(Beginning of Dataset extract)

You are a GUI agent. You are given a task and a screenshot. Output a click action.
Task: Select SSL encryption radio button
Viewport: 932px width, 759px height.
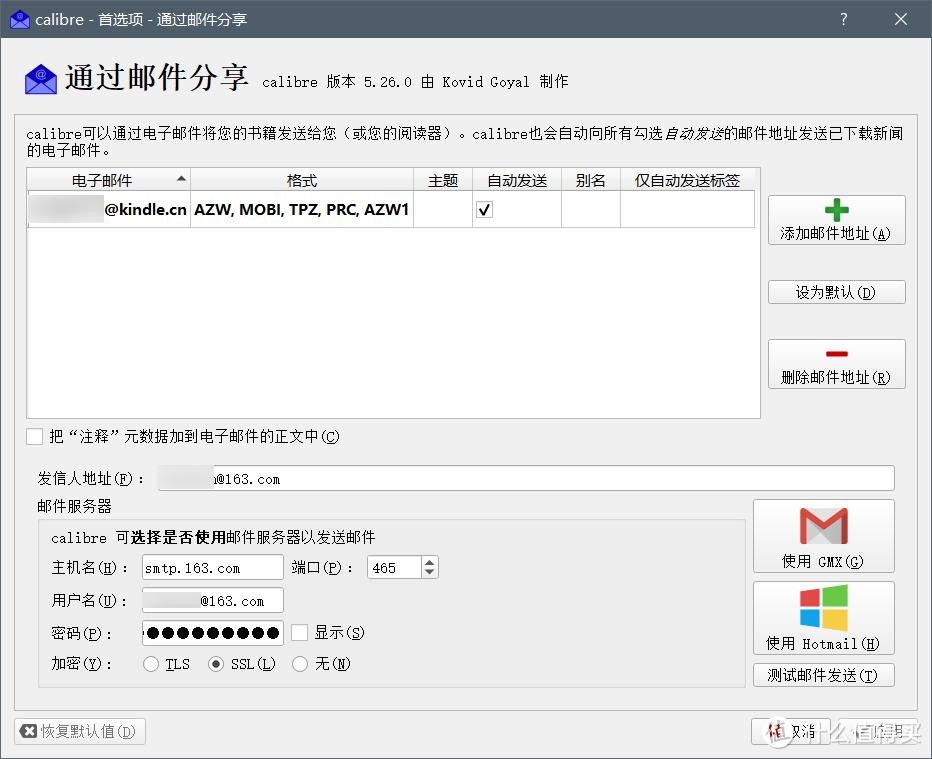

(End of Dataset extract)
(Beginning of Dataset extract)

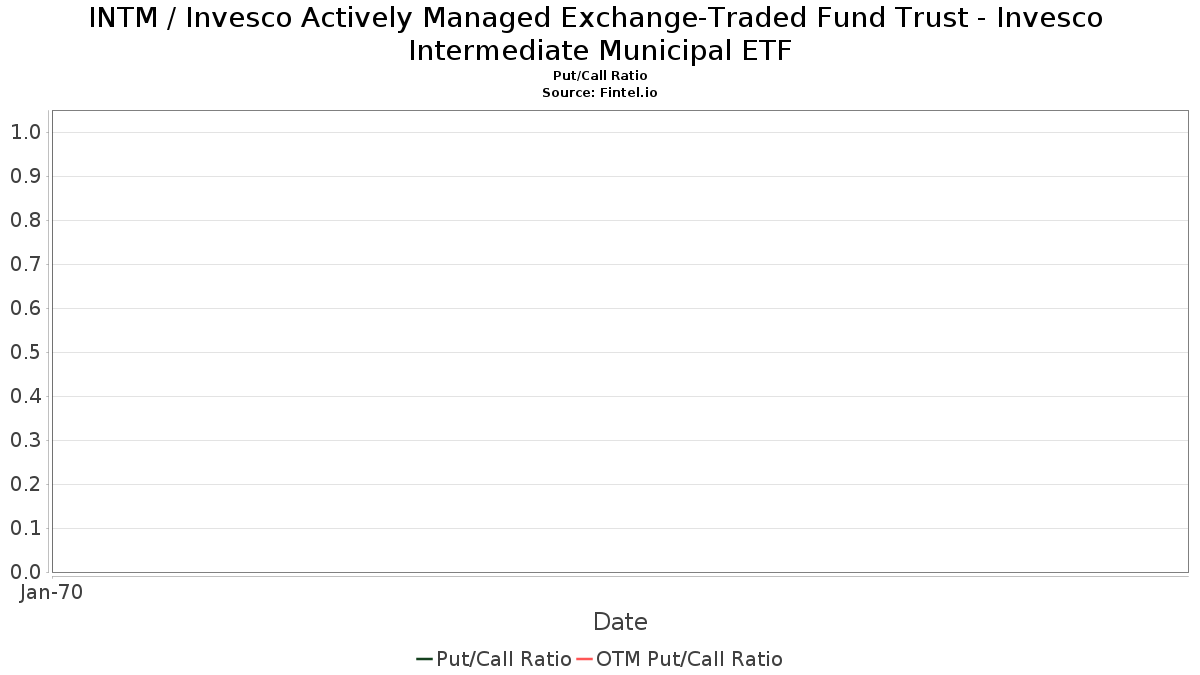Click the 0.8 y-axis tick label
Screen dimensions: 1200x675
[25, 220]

(End of Dataset extract)
(Beginning of Dataset extract)

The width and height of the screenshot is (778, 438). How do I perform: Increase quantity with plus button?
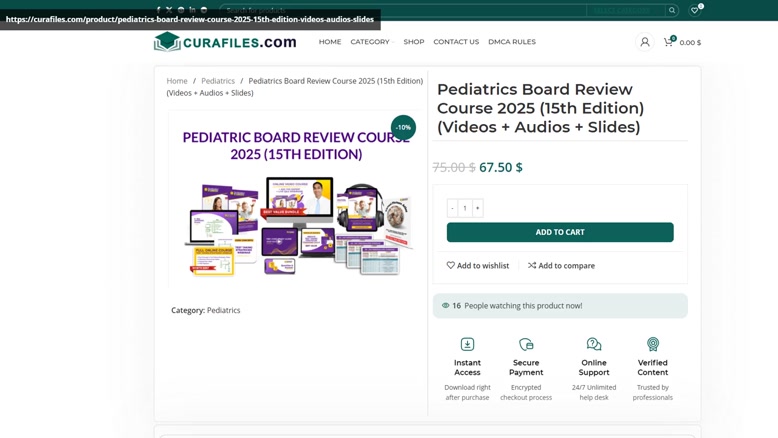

(End of Dataset extract)

### Your objective
When you reach the line in the material above that holds "You are a GUI", begin reproducing lines exactly, and stop after the line that holds "Viewport: 932px width, 759px height.".

### Exercise output
You are a GUI agent. You are given a task and a screenshot. Output a click action.
Task: Select SSL encryption radio button
Viewport: 932px width, 759px height.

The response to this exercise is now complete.